After Mr. Walz became governor in 2019, Ms. Walz went to work touring prisons in the state and later helped recruit the Bard Prison Initiative’s director of national programs to a special role within the state department of corrections, drastically expanding access to college courses within Minnesota’s prisons.
But her policy-forward approach to being the governor’s spouse hasn’t come without setbacks.
At a May 2019 forum at Twin Cities Public Television promoting a PBS documentary about the Bard Prison Initiative, the atmosphere turned tense after Ms. Walz and other panelists seemed unprepared to discuss the racial dynamics of the criminal justice system. The awkward discussion was made worse when the governor’s office subsequently asked the television station not to circulate a video of the forum. Twin Cities Public Television deleted the video but maintained that the action was not a result of pressure from the governor’s office. (A Walz staffer later told Minnesota Public Radio that the request to conceal the video had been an “overreaction.”)

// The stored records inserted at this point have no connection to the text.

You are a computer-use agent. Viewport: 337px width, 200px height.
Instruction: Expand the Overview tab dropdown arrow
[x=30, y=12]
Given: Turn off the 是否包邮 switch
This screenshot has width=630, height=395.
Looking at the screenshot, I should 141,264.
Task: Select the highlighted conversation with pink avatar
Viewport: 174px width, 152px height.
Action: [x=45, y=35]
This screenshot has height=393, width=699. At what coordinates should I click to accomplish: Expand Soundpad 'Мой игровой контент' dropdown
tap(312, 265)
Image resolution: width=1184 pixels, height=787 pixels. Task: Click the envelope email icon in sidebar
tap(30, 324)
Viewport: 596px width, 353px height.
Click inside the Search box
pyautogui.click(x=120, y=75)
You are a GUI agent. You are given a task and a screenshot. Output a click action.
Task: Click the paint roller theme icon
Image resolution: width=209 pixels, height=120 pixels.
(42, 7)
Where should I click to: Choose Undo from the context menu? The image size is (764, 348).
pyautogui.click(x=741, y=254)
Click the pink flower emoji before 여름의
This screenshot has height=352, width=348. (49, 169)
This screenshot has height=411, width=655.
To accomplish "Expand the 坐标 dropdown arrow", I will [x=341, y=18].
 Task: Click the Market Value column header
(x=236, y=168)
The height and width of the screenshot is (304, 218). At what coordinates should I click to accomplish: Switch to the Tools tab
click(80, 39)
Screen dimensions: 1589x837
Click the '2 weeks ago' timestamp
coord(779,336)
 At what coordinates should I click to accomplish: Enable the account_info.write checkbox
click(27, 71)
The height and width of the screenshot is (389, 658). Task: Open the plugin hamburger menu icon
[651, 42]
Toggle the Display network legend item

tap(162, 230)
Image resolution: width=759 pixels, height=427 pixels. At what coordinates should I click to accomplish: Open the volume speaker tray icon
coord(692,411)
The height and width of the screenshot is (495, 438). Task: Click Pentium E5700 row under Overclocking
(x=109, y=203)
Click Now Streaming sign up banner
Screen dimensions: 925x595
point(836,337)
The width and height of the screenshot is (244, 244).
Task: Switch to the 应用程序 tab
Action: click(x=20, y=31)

In recent days, since her husband’s vice-presidential nomination, Ms. Walz has come in for criticism from the right for an interview she gave to a Twin Cities television station in which she discussed the protests that followed the death in Minneapolis of George Floyd. She said that she had kept the windows of the governor’s mansion open during the civil unrest so that she could smell tires burning on the street — a way of understanding the tense atmosphere in the city.
“I kept the windows open as long as I could because I felt like that was such a touchstone of what was happening,” she added.
Despite her political involvement, friends say Ms. Walz is at heart a Midwestern mom.
Famous for her scotcheroos — chocolate and butterscotch-laden Rice Krispies bars — Ms. Walz goes all out decorating the governor’s residence for Christmas. And she speaks with the long O’s and flat A’s of a lifetime spent almost entirely in Minnesota.
“There couldn’t be a better person to do this,” Richelle Norton, a former student of the Walzes, said of Mr. Walz’s joining the Democratic ticket. “Except for Gwen.”
Ernesto Londoño and Emily Cochrane contributed reporting. Susan C. Beachy contributed research.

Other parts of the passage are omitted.